RECORDS FOR THIS TASK.
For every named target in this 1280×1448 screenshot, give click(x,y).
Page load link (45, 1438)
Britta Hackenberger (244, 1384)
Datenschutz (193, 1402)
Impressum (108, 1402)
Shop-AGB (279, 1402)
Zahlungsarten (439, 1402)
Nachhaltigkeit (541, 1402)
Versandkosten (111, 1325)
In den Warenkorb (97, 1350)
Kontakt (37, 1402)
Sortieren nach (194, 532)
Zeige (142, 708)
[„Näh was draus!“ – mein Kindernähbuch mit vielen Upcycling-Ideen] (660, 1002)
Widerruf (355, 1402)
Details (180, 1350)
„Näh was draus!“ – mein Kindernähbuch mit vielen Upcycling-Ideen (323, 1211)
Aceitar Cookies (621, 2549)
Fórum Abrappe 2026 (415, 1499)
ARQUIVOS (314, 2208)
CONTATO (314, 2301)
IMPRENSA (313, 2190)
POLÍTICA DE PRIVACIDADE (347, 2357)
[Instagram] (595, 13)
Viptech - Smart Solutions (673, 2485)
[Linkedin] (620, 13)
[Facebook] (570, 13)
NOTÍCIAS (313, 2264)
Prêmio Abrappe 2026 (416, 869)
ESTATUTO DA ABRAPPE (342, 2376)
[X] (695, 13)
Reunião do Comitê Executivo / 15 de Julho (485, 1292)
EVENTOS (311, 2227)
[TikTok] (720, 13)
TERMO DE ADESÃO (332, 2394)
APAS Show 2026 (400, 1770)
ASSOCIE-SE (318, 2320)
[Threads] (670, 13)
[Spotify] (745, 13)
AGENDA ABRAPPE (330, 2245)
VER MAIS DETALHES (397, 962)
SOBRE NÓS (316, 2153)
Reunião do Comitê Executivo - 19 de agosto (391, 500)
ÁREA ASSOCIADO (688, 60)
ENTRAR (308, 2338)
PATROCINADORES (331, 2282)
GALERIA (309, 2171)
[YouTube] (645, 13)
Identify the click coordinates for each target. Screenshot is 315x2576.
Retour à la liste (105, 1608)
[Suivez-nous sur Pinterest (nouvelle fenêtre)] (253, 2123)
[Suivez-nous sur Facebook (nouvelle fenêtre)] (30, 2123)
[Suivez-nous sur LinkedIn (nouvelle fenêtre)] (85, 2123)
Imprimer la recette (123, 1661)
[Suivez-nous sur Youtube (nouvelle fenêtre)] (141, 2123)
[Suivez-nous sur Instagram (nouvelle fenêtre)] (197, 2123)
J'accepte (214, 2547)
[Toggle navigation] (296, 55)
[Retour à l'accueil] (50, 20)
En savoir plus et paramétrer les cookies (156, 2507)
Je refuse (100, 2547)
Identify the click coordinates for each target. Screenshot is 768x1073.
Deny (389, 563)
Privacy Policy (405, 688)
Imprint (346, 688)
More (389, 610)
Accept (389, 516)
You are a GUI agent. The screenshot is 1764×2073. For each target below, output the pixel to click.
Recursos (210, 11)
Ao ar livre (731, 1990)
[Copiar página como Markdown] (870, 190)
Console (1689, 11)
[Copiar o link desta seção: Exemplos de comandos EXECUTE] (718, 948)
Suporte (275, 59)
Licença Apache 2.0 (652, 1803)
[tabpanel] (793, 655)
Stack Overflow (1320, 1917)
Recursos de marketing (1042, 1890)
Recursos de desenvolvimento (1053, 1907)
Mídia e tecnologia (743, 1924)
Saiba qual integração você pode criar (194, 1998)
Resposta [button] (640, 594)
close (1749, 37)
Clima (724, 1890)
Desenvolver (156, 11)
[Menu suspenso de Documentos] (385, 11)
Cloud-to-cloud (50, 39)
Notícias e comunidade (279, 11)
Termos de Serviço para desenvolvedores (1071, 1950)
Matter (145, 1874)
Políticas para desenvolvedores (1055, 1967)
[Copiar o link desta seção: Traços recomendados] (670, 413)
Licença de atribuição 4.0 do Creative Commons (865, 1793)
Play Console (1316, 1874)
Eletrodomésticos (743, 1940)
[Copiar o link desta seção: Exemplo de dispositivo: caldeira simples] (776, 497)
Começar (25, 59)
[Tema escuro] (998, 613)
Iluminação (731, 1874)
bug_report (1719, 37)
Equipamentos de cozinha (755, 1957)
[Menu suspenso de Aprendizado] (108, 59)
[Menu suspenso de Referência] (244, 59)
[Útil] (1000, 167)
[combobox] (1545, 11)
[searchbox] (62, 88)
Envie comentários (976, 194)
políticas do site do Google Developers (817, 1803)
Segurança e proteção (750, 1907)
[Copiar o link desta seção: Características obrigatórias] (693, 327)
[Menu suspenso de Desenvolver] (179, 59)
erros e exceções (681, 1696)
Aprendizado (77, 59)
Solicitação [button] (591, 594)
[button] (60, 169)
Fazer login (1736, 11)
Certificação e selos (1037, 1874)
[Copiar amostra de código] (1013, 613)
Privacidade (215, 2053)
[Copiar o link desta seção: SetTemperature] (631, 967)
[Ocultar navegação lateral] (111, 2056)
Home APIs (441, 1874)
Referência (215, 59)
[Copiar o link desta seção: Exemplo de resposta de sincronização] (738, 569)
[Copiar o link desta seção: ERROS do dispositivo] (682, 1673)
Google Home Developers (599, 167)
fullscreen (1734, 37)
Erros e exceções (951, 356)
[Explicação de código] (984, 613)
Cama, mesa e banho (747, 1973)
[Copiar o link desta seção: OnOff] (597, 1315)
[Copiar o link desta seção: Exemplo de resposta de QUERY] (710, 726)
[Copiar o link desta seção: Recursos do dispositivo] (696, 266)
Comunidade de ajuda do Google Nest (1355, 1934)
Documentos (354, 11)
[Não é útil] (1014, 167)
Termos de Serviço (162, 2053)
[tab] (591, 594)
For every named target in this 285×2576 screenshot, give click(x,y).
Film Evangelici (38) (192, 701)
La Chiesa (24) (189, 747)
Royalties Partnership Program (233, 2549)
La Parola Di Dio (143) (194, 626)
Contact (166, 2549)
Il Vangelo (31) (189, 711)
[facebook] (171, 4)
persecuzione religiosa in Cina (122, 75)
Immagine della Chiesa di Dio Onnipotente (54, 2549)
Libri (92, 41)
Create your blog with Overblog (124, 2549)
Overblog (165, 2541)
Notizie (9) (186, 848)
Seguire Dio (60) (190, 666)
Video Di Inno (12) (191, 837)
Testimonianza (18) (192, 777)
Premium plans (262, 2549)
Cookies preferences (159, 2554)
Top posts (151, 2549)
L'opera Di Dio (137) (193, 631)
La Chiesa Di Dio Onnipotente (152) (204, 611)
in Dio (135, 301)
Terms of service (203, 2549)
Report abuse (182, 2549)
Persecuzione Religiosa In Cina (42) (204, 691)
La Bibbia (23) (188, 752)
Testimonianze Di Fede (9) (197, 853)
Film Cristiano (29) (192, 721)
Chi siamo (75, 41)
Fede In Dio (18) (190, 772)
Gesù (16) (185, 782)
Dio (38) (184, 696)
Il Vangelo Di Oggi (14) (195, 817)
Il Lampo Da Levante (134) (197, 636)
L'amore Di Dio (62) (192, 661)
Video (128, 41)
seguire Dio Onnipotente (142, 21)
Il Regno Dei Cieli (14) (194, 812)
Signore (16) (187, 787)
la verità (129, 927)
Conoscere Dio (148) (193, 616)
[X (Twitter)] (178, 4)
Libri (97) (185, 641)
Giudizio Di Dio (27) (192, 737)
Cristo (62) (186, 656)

TASK STATEMENT. Out of the data above, give again only the lines starting at the one holding "ESTATUTO DA ABRAPPE (342, 2376)" and ending at the one holding "[Suivez-nous sur Facebook", unchanged.

EXERCISE RESPONSE.
ESTATUTO DA ABRAPPE (342, 2376)
[X] (695, 13)
Reunião do Comitê Executivo / 15 de Julho (485, 1292)
EVENTOS (311, 2227)
[TikTok] (720, 13)
TERMO DE ADESÃO (332, 2394)
APAS Show 2026 (400, 1770)
ASSOCIE-SE (318, 2320)
[Threads] (670, 13)
[Spotify] (745, 13)
AGENDA ABRAPPE (330, 2245)
VER MAIS DETALHES (397, 962)
SOBRE NÓS (316, 2153)
Reunião do Comitê Executivo - 19 de agosto (391, 500)
ÁREA ASSOCIADO (688, 60)
ENTRAR (308, 2338)
PATROCINADORES (331, 2282)
GALERIA (309, 2171)
[YouTube] (645, 13)
Identify the click coordinates for each target. Screenshot is 315x2576.
Retour à la liste (105, 1608)
[Suivez-nous sur Pinterest (nouvelle fenêtre)] (253, 2123)
[Suivez-nous sur Facebook (nouvelle fenêtre)] (30, 2123)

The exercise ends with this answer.